QUENTIN LETTS: Ten minutes in, Macron's accent was becoming a touch 'Allo 'Allo. By the end we were in Inspector Clouseau territory
The French president told lover-boy Keir to hop back into the EU sleeping bag. 'Let's fix eet,' he purred, creepy as some chat-up artiste at a Juan-les-Pins campsite. 'Let's alloo our children to 'ave the same opportunities as we 'ad. We'll meet again, oui?'
This was a gorge-tester of a performance, the speech of a sashaying solipsist. Hairy-froglet-hands-on-naked-thigh stuff. Properly shuddersome.
The children he was referring to were the offspring of the privileged who go on exchange trips. Kids from red wall seats are seldom so lucky.
The audience of Europhile peers and mainly Labour MPs lapped it up, naturally. Unless their delight at the end was simply relief that the Frenchman had finally stopped pontificating.
Standing there in his Cuban heels, M Macron was snootily dismissive of his rival Trump. He pooh-poohed Washington's attitude to global quangos such as the World Health Organisation and deplored 'imperial urges'. Was he referring to Russia and China, or to Greenland-fancying Trump? Not for a moment did he clock the irony that he himself was putting the case of a failing EU empire.
Artificial Intelligence and Chinese-run websites were more of a threat to sovereignty than any Eurocratic regulations, he argued. 'The UK cannot stay on the sidelines. The point is, not to diverge.'
Did you feel on the sidelines? Brexit has been a liberation, a horizon-stretcher. We have peeled out of the peloton, escaping the anonymity of Club Med. But M Macron was giving us the old come-hither.
'Europe has changed,' he cooed. They always say that, don't they? 'Strengthen our value chains. Let us not alloo the Channel to grow wider.' And with that he gave a little waggle of his eyebrows which made his whole toupee, or whatever that confection is, crawl backwards an inch on his scalp. Was it even on the right way?
There was time for a final, slinky vive la France before he clicked his fingers and asked the garcon to bring him the bill.
These speeches to MPs and peers, held in the Lords' royal gallery and overlooked by vast murals of Waterloo and Trafalgar – cop that, mate – come with the rations on state visits. The away team is greeted by the Commons and Lords Speakers. Parliament's doorkeepers are kitted out in tailcoats and the sword-wielding Sergeant at Arms in his best Lord Fauntleroy ruff. The visitor is expected to speak for some 20 minutes. Something diplomatic and mildly poetic normally does the trick.
M Macron, having pitched up some 20 minutes late, burbled away for more than half an hour. The room was warm when he entered.

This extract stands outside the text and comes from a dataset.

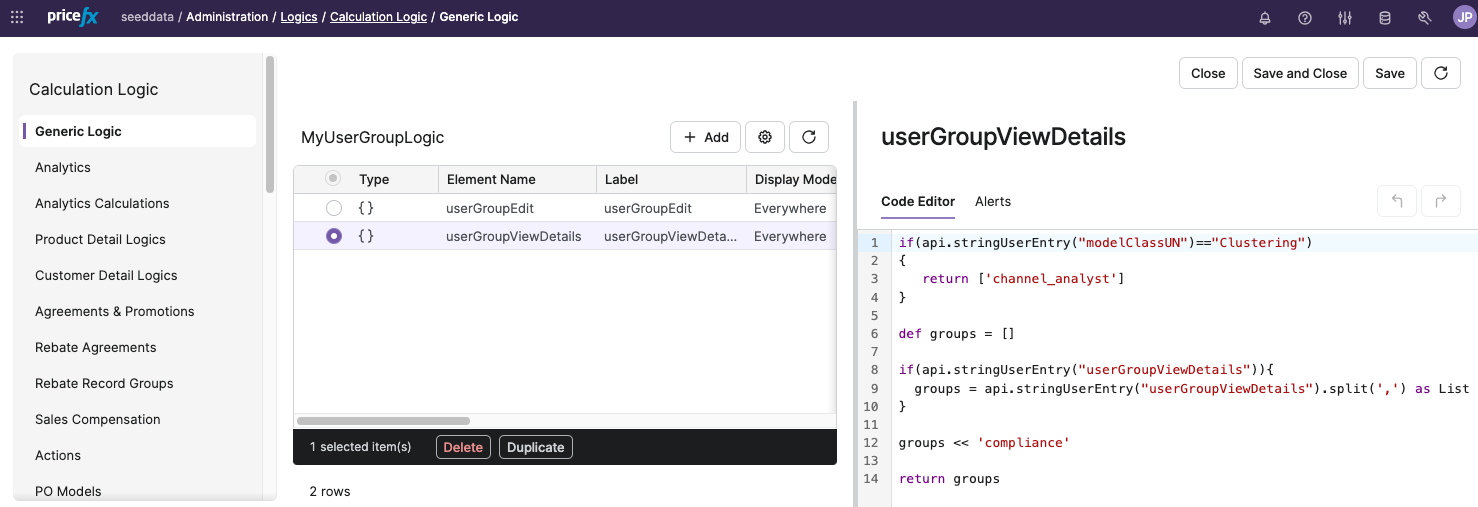The height and width of the screenshot is (507, 1478).
Task: Click the JP user avatar
Action: click(x=1463, y=18)
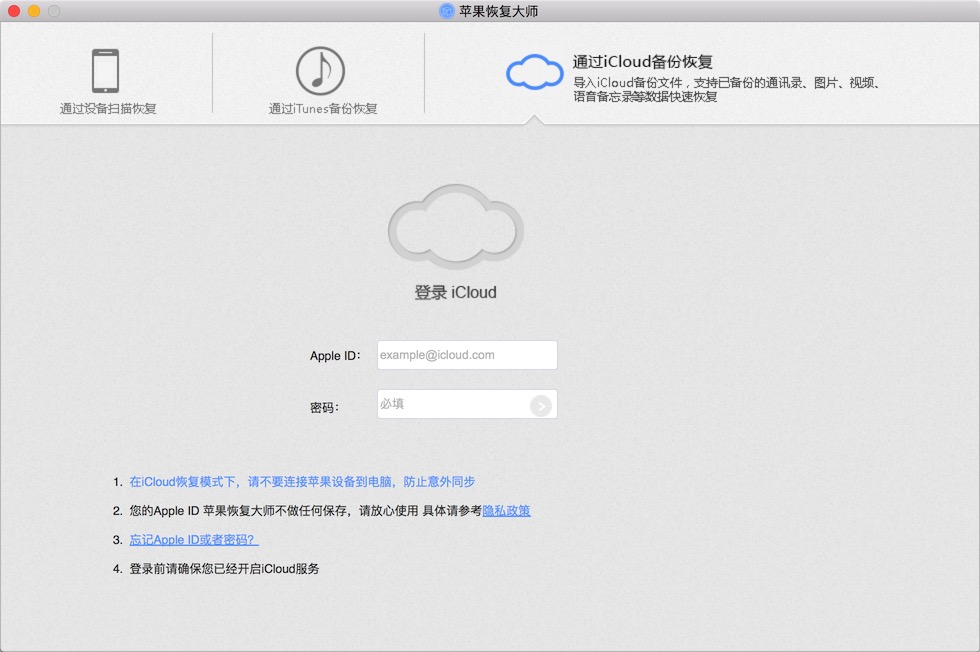
Task: Click the blue iCloud恢复模式 notice text
Action: pos(302,482)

By the end it was as hot as a Bagneres-de-Bigorre prop forward's jockstrap.
Talking of which, Commons Speaker Sir Lindsay Hoyle gave us one of his fascinating dilations on rugby league. I saw Lord Wrigglesworth, a Lib Dem, listen to Sir Lindsay's broad Lancs accent via the simultaneous-translation headphones we had all been given. Mme Macron, possibly more interested in boxing, wore a look of heroic endurance.
M Macron spoke in English. Wrong choice. It is bold for any Englishman to criticise others for linguistic infelicity but for a speech of this prominence it would have been wiser had the president spoken in French and let the headsets do their job. After ten minutes Macron's accent was becoming a touch Officer Crabtree from TV's 'Allo 'Allo. By the end we were in Inspector Clouseau territory.
A senior peer dropped a pile of papers all over the floor. Someone's mobile rang a xylophone ring. Lord Jay's water bottle sprang a leak. Was Lord Beith asleep? Lucky devil.
And then Lord McFall, the Lords Speaker, started citing Rabbie Burns. In French. Hemlock, Percy. Make it a pint.